Excluding pictures, retype the line with "Click the 切换 button" and each line that follows it to the end of the data below, word for word.

Saved data entries
--------------------------------------------------

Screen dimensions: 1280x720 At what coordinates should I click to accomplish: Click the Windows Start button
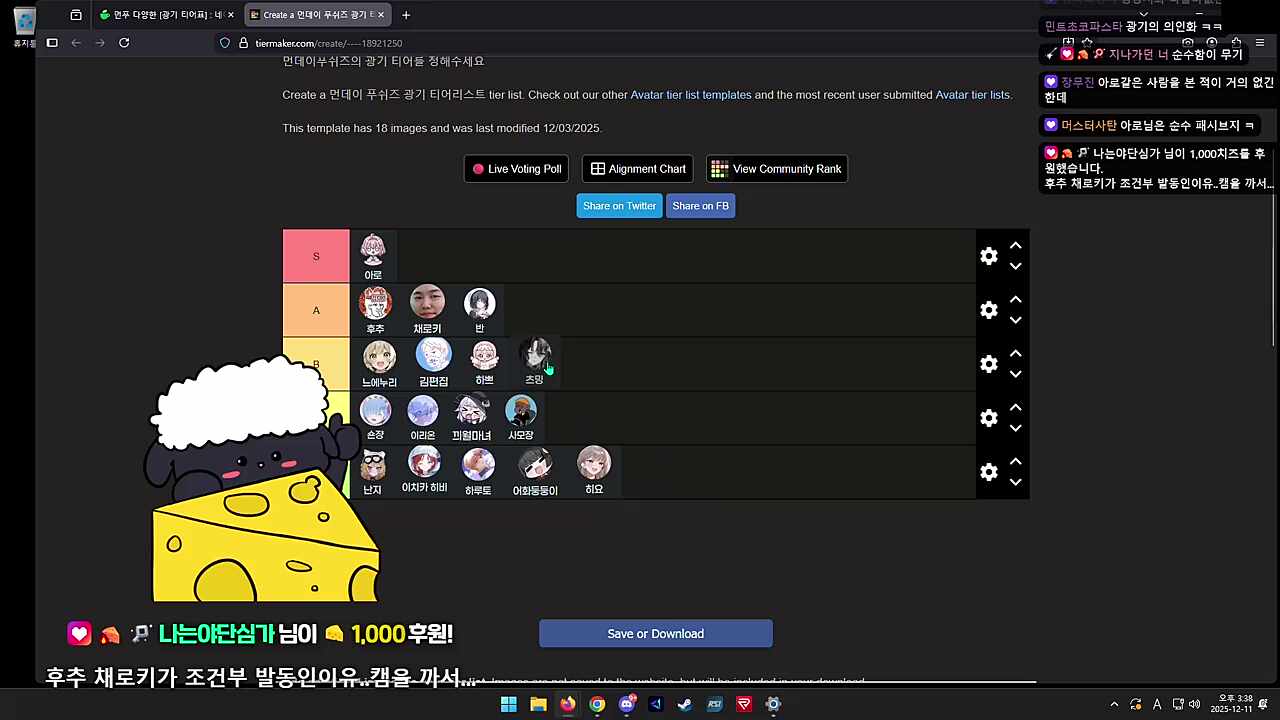tap(508, 704)
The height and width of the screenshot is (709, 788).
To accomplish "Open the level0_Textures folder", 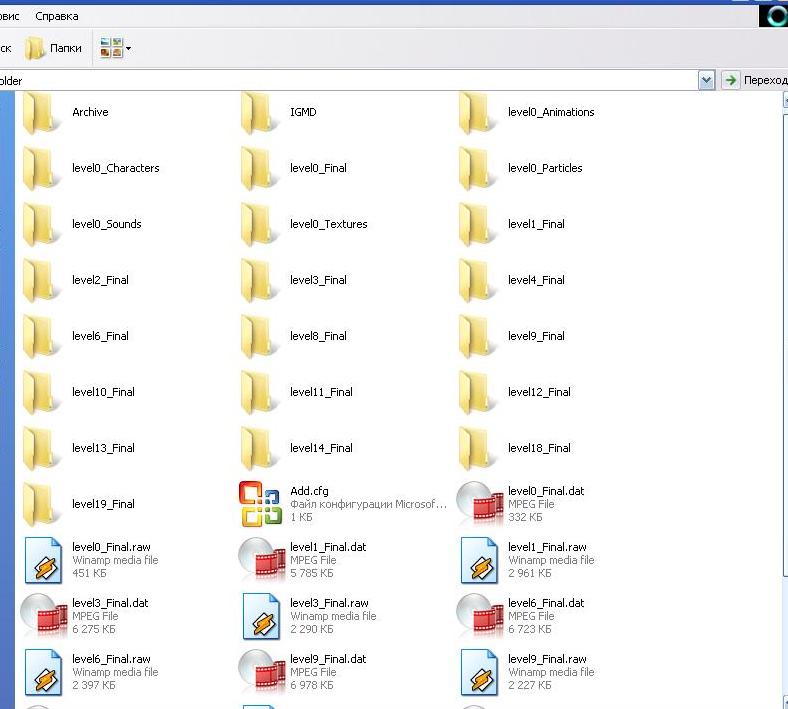I will tap(260, 225).
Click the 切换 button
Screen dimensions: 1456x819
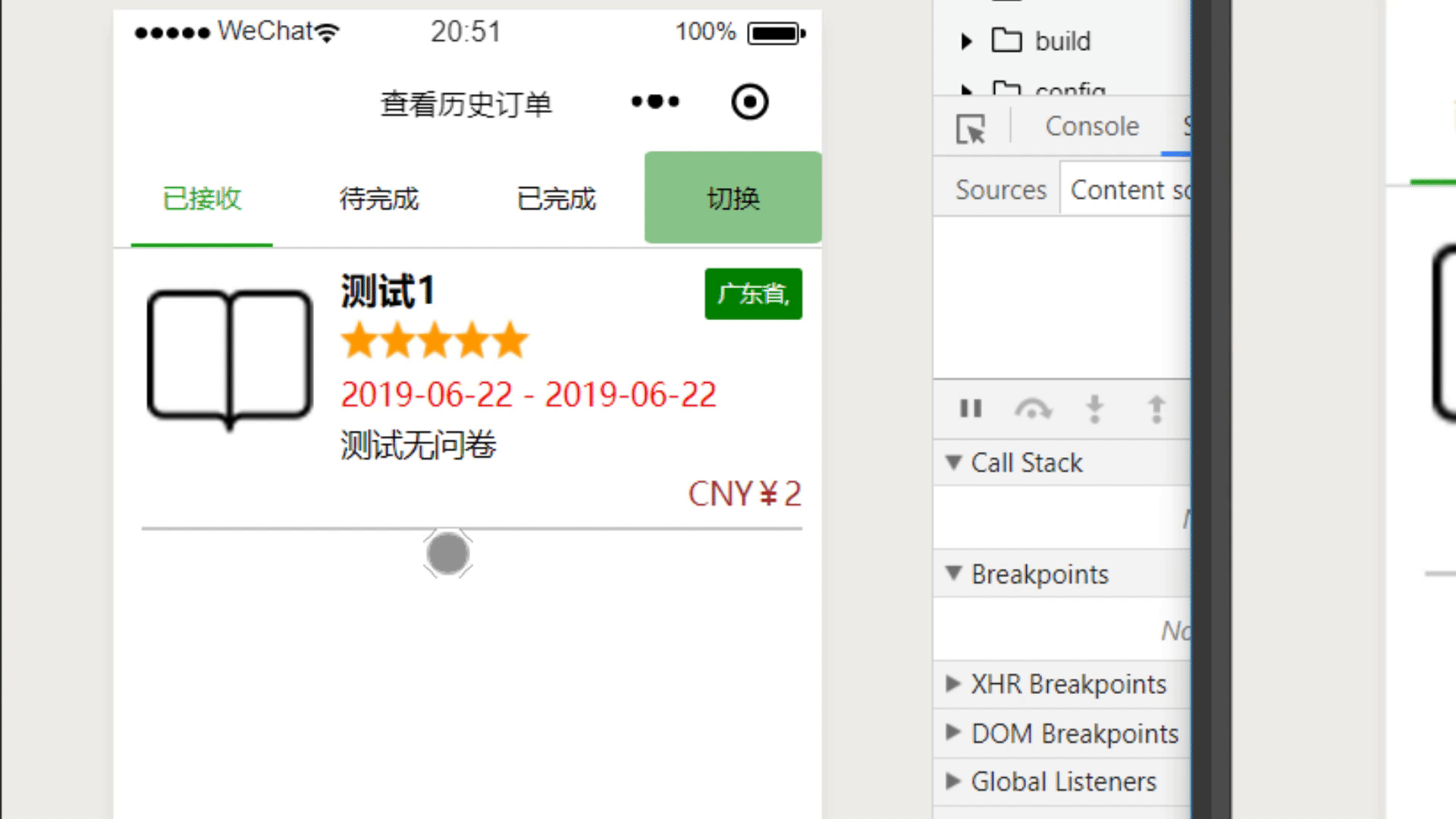(x=733, y=198)
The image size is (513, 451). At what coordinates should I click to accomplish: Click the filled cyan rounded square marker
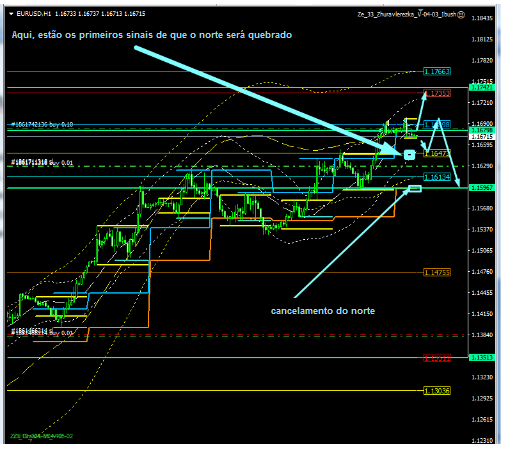click(x=410, y=155)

--------------------------------------------------

### RESULT
Click the 切换 button
Screen dimensions: 1456x819
(x=733, y=198)
The image size is (513, 451). At what coordinates should I click to accomplish: Click the filled cyan rounded square marker
click(x=410, y=155)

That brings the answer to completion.